La réaction oscillante de Briggs-Rauscher est une des quelques réactions oscillantes connues. Elle est particulièrement bien adaptée à des fins de démonstration en raison de ses changements de couleur saisissants : la solution fraîchement préparée incolore prend progressivement une couleur ambrée, puis passe tout à coup à un bleu très foncé. Cette coloration s'estompe lentement, la solution redevenant incolore, et le processus se répète, une dizaine de fois dans la formulation la plus connue, avant de se terminer par un liquide de couleur bleu foncé avec une forte odeur d'iode.

Histoire[modifier | modifier le code]

La première réaction chimique oscillante connue fut rapporté par W.C. Bray en 1921[1]. Elle mettait en œuvre du peroxyde d'hydrogène (H2O2) et l'ion iodate (IO3) dans une solution acide. En raison de difficultés expérimentales, elle attira peu l'attention et ne convenait pas aux démonstrations. En 1958, le chimiste soviétique Boris Pavlovitch Belooussov découvre la réaction de Belooussov-Jabotinski (réaction BZ)[2] qui convient pour une démonstration, mais elle aussi est accueillie avec scepticisme (en grande partie parce que de tels comportements oscillatoires étaient inconnus à cette époque) jusqu'à ce que A.M. Zhabotinsky, également en URSS, en prenne connaissance et, en 1964, publie ses recherches[3]. En , deux articles dans le Journal of Chemical Education[4],[5], attirent l'attention de deux professeurs de sciences au Lycée Galilée à San Francisco. Ils découvrent alors la réaction oscillante de Briggs-Rauscher[6] en remplaçant le bromate (BrO3) de la réaction BZ par de l’iodate, en ajoutant aussi du peroxyde d'hydrogène. Ils produisent une démonstration visuelle frappante en ajoutant de l'empois d'amidon. Depuis, de nombreux autres chercheurs ont ajouté leur pierre à l’édifice de la connaissance et de l’utilisation de cette réaction très inhabituelle.

Description[modifier | modifier le code]

Conditions initiales[modifier | modifier le code]

La solution aqueuse initiale contient du peroxyde d'hydrogène, un ion iodate, du manganèse divalent (Mn2+) comme catalyseur, un acide fort non-chimiquement réactif (acide sulfurique (H2SO4) ou acide perchlorique (HClO4) conviennent), et un composé organique avec un atome d'hydrogène actif (« énolique ») attaché à un carbone (l’acide malonique (CH2(COOH)2) par exemple) qui permettra de réduire lentement l’iode libre (I2) en iodure (I).
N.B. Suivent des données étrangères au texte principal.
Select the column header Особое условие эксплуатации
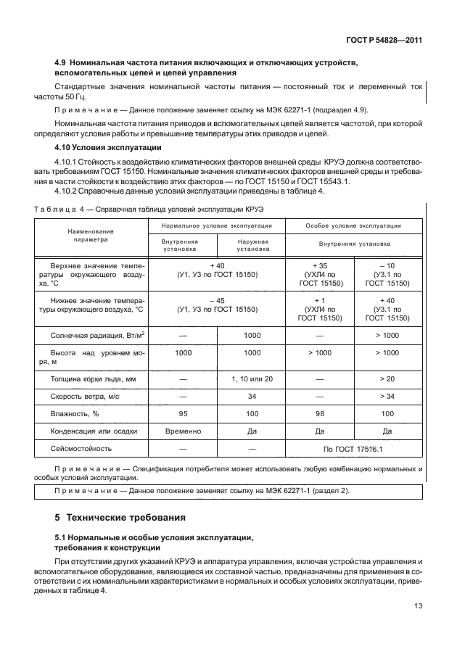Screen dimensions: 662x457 (353, 226)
De l'empois d'amidon est éventuellement ajouté comme indicateur pour montrer l'augmentation brusque de la concentration de l'ion iodure, par un changement soudain de la couleur de la solution de l'ambré (dû à l'iode) au bleu foncé (le « complexe iode-amidon », ce qui nécessite à la fois du diiode et de l'iodure)[7].
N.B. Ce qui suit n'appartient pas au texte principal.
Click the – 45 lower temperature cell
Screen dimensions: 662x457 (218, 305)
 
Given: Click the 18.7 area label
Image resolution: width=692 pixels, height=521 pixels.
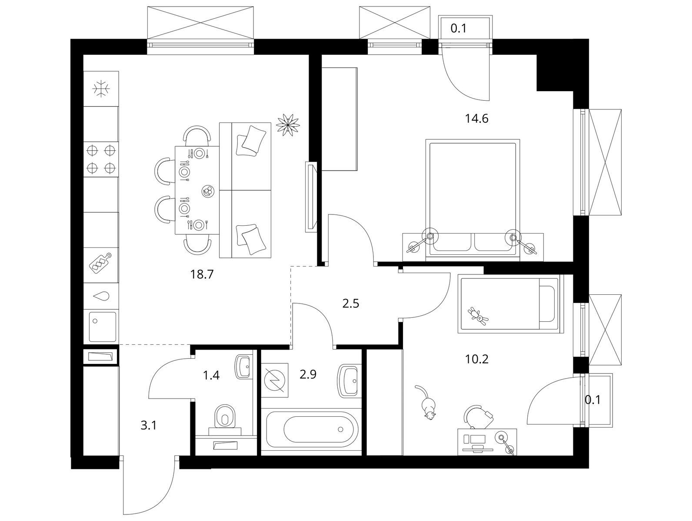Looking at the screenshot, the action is [202, 274].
Récemment, il a été démontré que l’amidon n’est pas seulement un indicateur de la présence d’iode dans la réaction[8]. En présence d'amidon, le nombre d'oscillations est plus élevé et les durées de période plus longues par rapport aux mélanges sans amidon. Il a également été constaté que le segment de la consommation d'iode au cours d'une période d'oscillation est également nettement plus long dans les mélanges contenant de l'amidon. Cela suggère que l'amidon joue probablement un rôle de réservoir pour l'iode et l'iodure en raison de l'équilibre amidon-triiodure, ce qui modifie la cinétique des étapes dans lesquelles interviennent l'iode et l'iodure.

La réaction est « empoisonnée » par les ions chlorure (Cl), qui doivent donc être évités. La réaction va osciller dans une gamme de concentrations initiales assez large. Pour les recettes convenant à des fins de démonstration, voir Shakhashiri[9] ou Préparations dans les liens externes.

Comportement dans le temps[modifier | modifier le code]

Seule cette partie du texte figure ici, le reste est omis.